• [本文]
* * * * * * *

田尾 愛梨さん(右)上田 佳奈さん(左)田地 瑞季さん(左から2人目)

小笠原 敦子さん(右から2人目)

毎日新聞社大阪本社副代表、日本高校野球連盟理事

いつの日か女子球児も甲子園のマウンドに
正確なニュースを届ける新聞の使命は不変

FLOW No.83

常翔学園の設置学校に在籍する学生、生徒、教職員が各界の “一流人” と語り合う「クロストーク」の第2回は、長年毎日新聞社で経済記者として活躍し現在は同社大阪本社副代表と日本高校野球連盟初の女性理事という要職も務める小笠原敦子さんと、毎日新聞大阪本社紙面「キャンパる」で学生記者として活躍する3人の女子学生(大阪工大の田尾愛梨さん、摂南大の上田佳奈さん、田地瑞季さん)です。今月開幕する第91回選抜高等学校野球大会の準備が進む阪神甲子園球場を案内されて興奮気味の3人が、高校野球や甲子園、新聞記者 の仕事、女性リーダーの役割などについて小笠原さんにインタビューしました。

男性だけの高野連に女性の目を

田尾:一昨年から日本高校野球連盟(以下、高野連)の理事を務められていますが、女性理事が誕生したことでどんな変化が期待されているのですか?

小笠原:以前、高校野球の出場チームの甲子園練習で、女子マネジャーがノックのボール渡しをするのが「危険だ」とされ、高野連に女子マネジャーがグラウンドから出されたこともあり、それが大きな批判を受けました。そんなこともあって男性ばかりの組織に女性の視点を入れようということになったのです。私と引っ越し大手のアートコーポレーション社長の寺田千代乃さんが理事として入りましたが、就任会見は驚くほどの大騒ぎでした。当時、選抜高校野球を主催する毎日新聞社の総合事業局長という立場で女性だったことが私が選ばれた理由です。その後、女子マネジャーの甲子園練習参加は一部認められました。女子マネジャーが入れる のはまだ人工芝の上までで土のグラウンドを踏めなかったり、学校指定の体操服着用を求められるなどの制限は今もあります。私はこういう制限は見直すべきだと思っています。ただ、女性理事だから女性としての意見をいつも求められるわけではありません。年4回の理事会(理事33人)は、毎回決めないといけないことが山積みです。女性理事といっても球児が安全に楽しく野球ができるように考えることが第一の仕事というのは男性理事と変わりありません。

試合決行判断のプレッシャー 雪のアルプススタンド

上田:甲子園の高校野球にはこれまでどうかかわってこられたのですか?

* * * * * * *

• [データ抜粋]
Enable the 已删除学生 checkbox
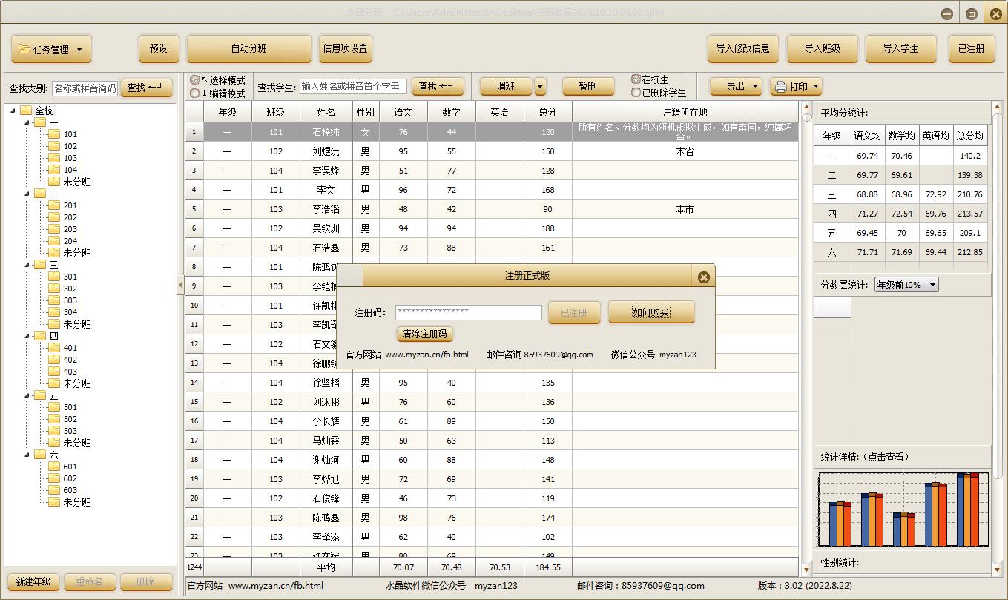The width and height of the screenshot is (1008, 600). point(636,93)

* * * * * * *

• [指示]
小笠原敦子さんへのインタビュー記事を、上田さんの最後の質問に続く部分から書き継ぐこと。

• [解答]
小笠原:記者、デスク、支局長、総合事業局長、高野連の理事、としてそれぞれの立場でかかわってきました。記者としてのスタートが神戸支局だったこともあり、その2年間は甲子園で地方大会から何度も取材しました。デスクとしては、記者の原稿をチェックする役割で甲子園に詰めました。支局長の時は地元の代表チームのスタンドからの応援です。総合事業局長は春の選抜高校野球大会の主催者として大会を運営する立場ですので、開幕の前から近くのホテルに泊まり込んで準備に当たりました。天気予報を見ながらその日の試合を決行するかを決めるのは大変なプレッシャーです。

田地:甲子園での印象深い思い出はどんなことですか?

小笠原:新人記者時代の思い出は春の選抜高校野球大会で、雪が降る中を甲子園のアルプススタンドで凍えながら取材したことですね。デスクの時は記者室に朝から夜までこもって、各支局から地元チームに付いてやって来た記者の原稿とひたすら格闘していました。スタンドから試合を観戦する余裕はなく、甲子園にいるのにテレビで試合を見ながら仕事をしていました。ある日、目を通した原稿を数えたら120本あったことも。

田尾:私は小学3年から6年まで少年野球で男の子と一緒に野球をやっていました。女子が甲子園に出場する時代が来ると思いますか?

小笠原:高野連の高校野球は男子だけですが、女子高校野球もできています。高野連とは別の競技団体ですが、個人的には女子高校野球も甲子園でやってもらったらいいなとは思いますね。女子選手も甲子園のグラウンドに立たせてあげたいし、それを見たいです。甲子園での高校野球やプロ野球の始球式では既に女性や女の子が投げていますし、これからはどんどん変わっていってほしいと思います。

書くための最良の教科書は新聞

田尾:女性記者としても長年活躍されてきましたが、昔は男社会だった新聞社で苦労したことと、逆に良かったなと思うことを教えてください。

小笠原:まだ女性記者が少なく、目立ったので取材先に早く覚えてもらえたというのは良かったですね。でもセクハラを受けることもありましたし、経済部の記者として企業のトップの取材をした際には、「女に話はできない」と露骨に言われたこともありました。そんな古い考えのトップがいる会社は今はもうないですが、各国の男女格差の解消度を数値化した世界経済フォーラムの「ジェンダー・ギャップ指数(2018年版)」=*注=によると、日本は世界149カ国中110位です。もちろんG7の中では最低。理由は経済と政治の分野のスコアが著しく低いからです。女性議員と企業の女性トップの数が圧倒的に少ないのです。このように日本の実態はまだまだですが、男女雇用機会均等法もできて女性が働く環境は着実に前進しています。決して後退はしていません。

田尾:これまでで思い出深い取材や記事を教えてください。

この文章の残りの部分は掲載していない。